We used machine learning to spot upset customers before they even said they were upset.
The most creative use of machine learning in customer service wasn't a chatbot; it was something quieter: using it to read tone in support messages and flag frustration early, before a customer had actually complained outright. Most customer service tools react to what people say directly—angry words, complaint keywords, that sort of thing. We wanted something that caught the early signs too: short replies, longer gaps between messages, a shift in how someone was writing compared to their earlier messages in the same conversation.
We built this for a client running a busy online subscription service, where support tickets were high in volume and it was easy to miss small warning signs. We trained a simple model on past support conversations, tagging which ones had ended in a customer leaving, then let it flag live conversations showing similar early patterns—not obvious anger, just small signs that things were heading that way.
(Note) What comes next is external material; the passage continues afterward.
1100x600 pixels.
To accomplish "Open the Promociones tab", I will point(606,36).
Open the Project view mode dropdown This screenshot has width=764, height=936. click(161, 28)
When a conversation got flagged, it moved straight to a senior support agent instead of staying in the normal queue, so someone with more experience stepped in earlier, often before the customer had even used the word "cancel."
The response surprised us. Customers who got that earlier, more careful attention were noticeably less likely to leave altogether, and several specifically mentioned in follow-up surveys that they felt "actually listened to," even though nothing about the words they'd typed had seemed dramatic at the time.
Over three months, customer retention among flagged conversations improved by around 25% compared to how those same types of conversations had gone previously, and overall support satisfaction scores rose too, simply because problems were being caught while they were still small.